Tag: local businesses

  • “Let It Linger”: Ama fuses Nepali cuisine with familial comfort

    Bright orange traffic cones and freshly-paved concrete outline a modern, glass-paneled hotel near the upper edge of Lower Allston. Inside, customers, consisting of families, students, business workers and more, gather at Ama, the new Nepali-inspired restaurant that opened just last month inside The Atlas Hotel.

    The restaurant’s design reflects its roots in Nepali heritage and comfort. Nepali prayer flags gently sway on the restaurant’s ceiling. Gray curtains between dining areas allow privacy for guests. A small corner fit with couches and coffee tables offers guests a casual lounging spot. Fuzzy, curving red and gold walls bring warmth to every area of the restaurant.

    Ama’s bar is plastered with multi-textured red and gold material, designed by architects at Marlon Blackwell. Photo by Joe Farfan. 

    On a recent Monday, Nyacko Pearl Perry and Biplaw Rai, co-founders of Ama, sit at a wooden table in the warmly lit “Living Room,” a free third space between the hotel and the restaurant. Perry and Rai, who currently own one other restaurant Comfort Kitchen, are not only business partners but spouses with a three-year-old son. Perry’s family has lived in Allston for three generations, and she says that she wants the restaurant to align with the community’s needs. 

    “What we’re hoping for is that everybody feels like this is their space,” Perry said. 

    Both her and Rai have been working closely with local businesses and artists to bring their vision to life. Above the tall potted plants hang abstract paintings by Allston-based artists — works that Perry herself has handpicked.

    “This is literally a family business,” Perry says. “We really want to be a space where someone wants to bring that caregiver who needs to be cared for once.”

    The restaurant’s name is the Nepali word for “mother” and is named after Rai’s own mother. 

    “I think out of everyone in our family, my mom is the person who cooks,” Rai says. He smiles behind a goatee and takes out his ponytail. He’s laid-back and approachable, a supportive leader who gives his workers freedom and guidance, Renato Rodriguez, Ama’s food and beverage director, says.

    Rai’s parents work in the kitchen at Ama. Almost everyone calls them “Ama” and “Papa”. The restaurant’s culinary director, Shelley Nason, describes Ama as a “tough mom who cares about you and will put you in your place.” 

    Papa makes momo — Nepali dumplings — in the kitchen. Nason, who develops almost every dish, has left the momo untouched. 

    “[Papa] is very passionate about those momo,” Nason said. “It’s the way their family makes it, which is important.”

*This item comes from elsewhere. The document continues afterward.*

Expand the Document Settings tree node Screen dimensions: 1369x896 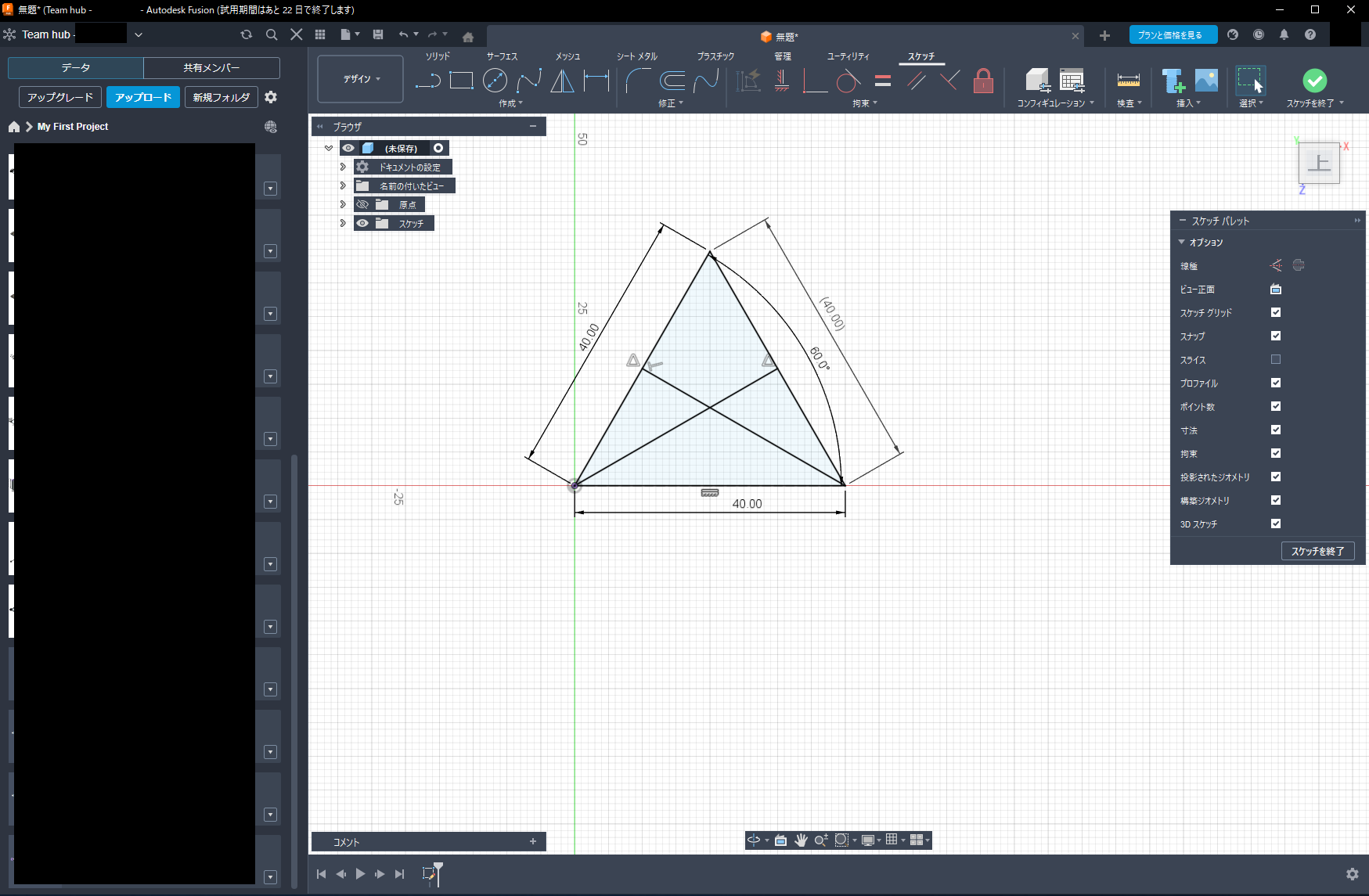[x=343, y=167]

    The Pork Momo comes with six momos and a tomato achaar sauce for 14 dollars. Hearty ginger and scallion dominate each two-bite snack. Every momo is carefully wrapped in a stretchy, translucent, almost buttery skin. The subtle mala kick in the tomato achaar sauce adds a heavenly vibrance to this earthy dish. Those front-of-the-tongue flavors are familiar to me — just a little taste of my parents’ Chinese dumplings in each bite. 

    Left: The Pozole Verde, part of Ama’s soup series “She Knows the Way”. Right: Papa’s Pork Momo with tomato achaar sauce on the lunch menu. Photo by Joe Farfan. 

    The restaurant differentiates itself from others by sticking to the classics, Rai says. Instead of rushing service, he wants guests to enjoy a full experience. 

    “Our tagline is, ‘Let it Linger,’” Rai says. “You don’t have to have a white tablecloth and three suits to have that service. You can still have that service by being kind and really listening attentively to the guest.”

    Part of Rai and Perry’s effort to offer a slow, comfortable experience is reintroducing soups to the restaurant industry. 

    “If you go to most restaurants these days, you will not find soup on the menu at all,” Rai said, “But [soup is important to] every culture and every family.” 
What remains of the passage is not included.